We observed that the two curves are globally increasing. And it means that the model presents a large ability to learn the data characteristics in order to make effective predictions. Also, the small distance between the peaks of the two Accuracy curves demonstrates that the model is neither overfitting nor under-fitting. The model has good generalizability to other data.
The more the model will be used on new data, the more its accuracy will be increased and we will observe a low rate of false prediction.
7. Conclusion
The article presented a model to detect neonatal epileptic seizures.

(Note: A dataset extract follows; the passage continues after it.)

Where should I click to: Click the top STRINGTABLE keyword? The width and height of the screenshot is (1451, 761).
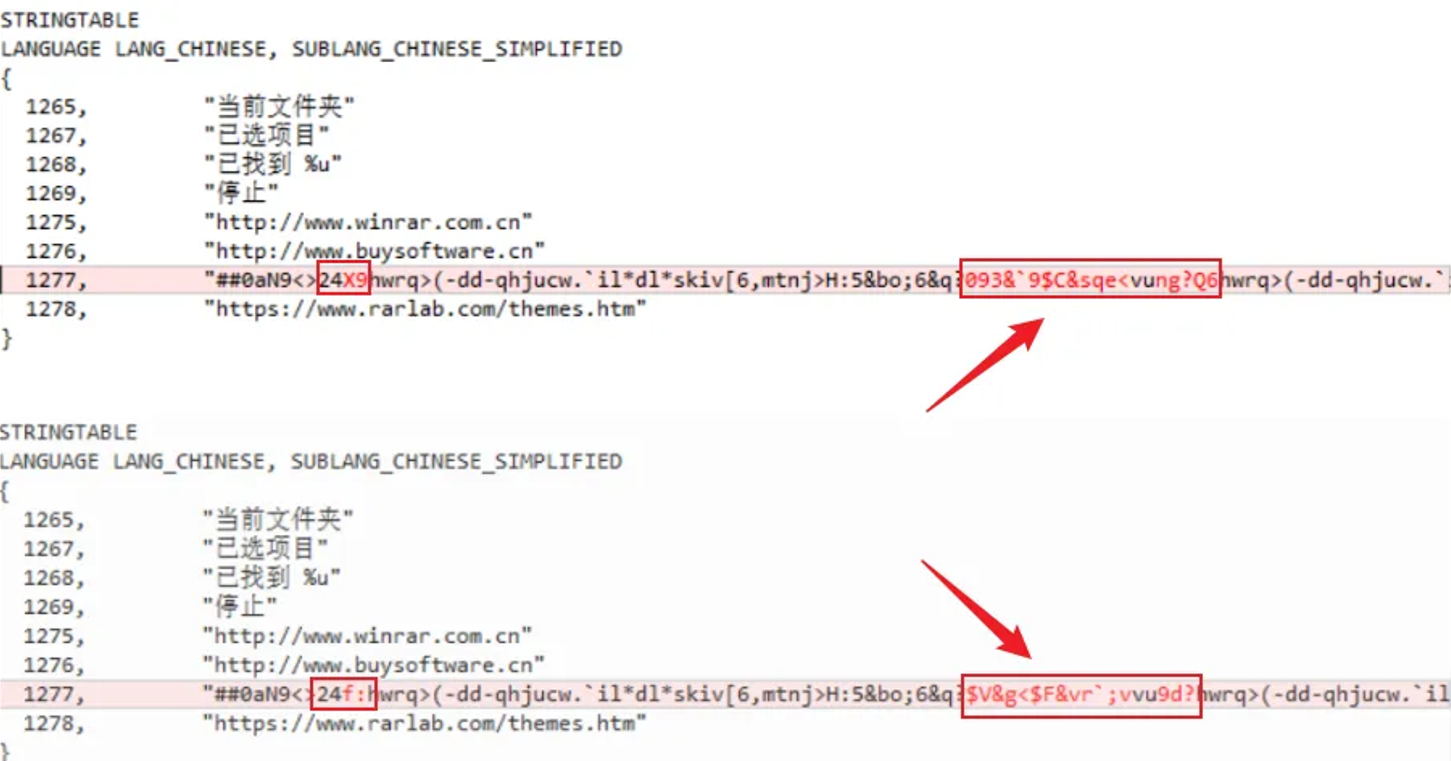point(70,20)
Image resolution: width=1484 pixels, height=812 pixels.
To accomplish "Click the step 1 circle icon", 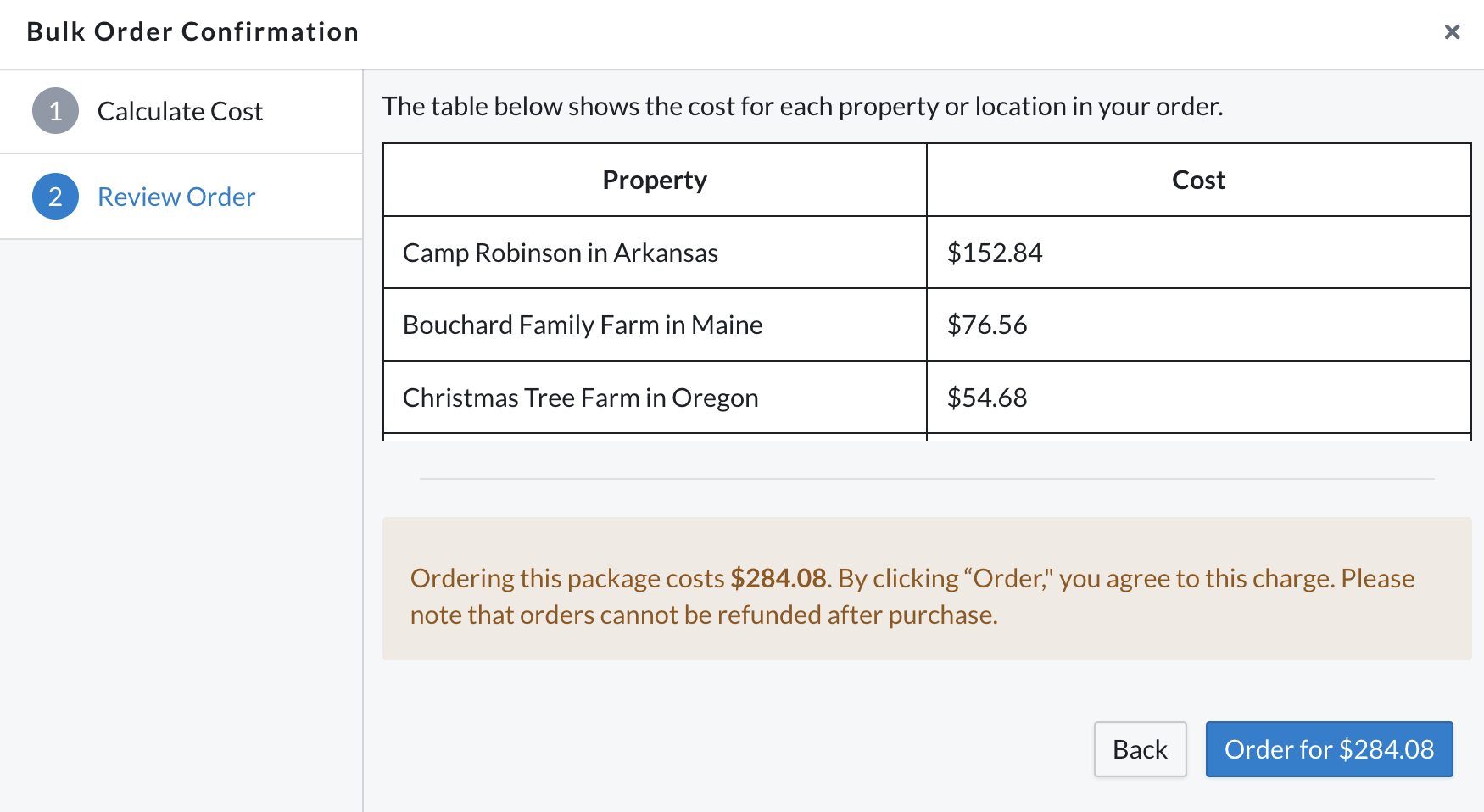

It is a supervised machine learning model combining the extra trees classifier with 5-fold cross validation for the implementation of a very efficient model. The present work allowed us to develop an automatic epilepsy crisis detection model from the electroencephalogram signals amplitudes in human newborns. To realize that work, the EEGlab software was used to preprocess and segment the EEG signals of 10 newborns. And the python programming language allowed us to implement the model. The resulting model, based on the extra trees approach, is able to predict the existence or absence of epilepsy with an accuracy of 99.4%. The use of the said model will greatly reduce the waiting time for the results of examinations and thus improve the time taken to take care of patients.
Acknowledgements
The authors would like to thank the Virtual University of Côte d’Ivoire, the Ivorian Ministry of Health and Dr. ACHIEPO Odilon Yapo Melaine for their contribution to the success of this research work.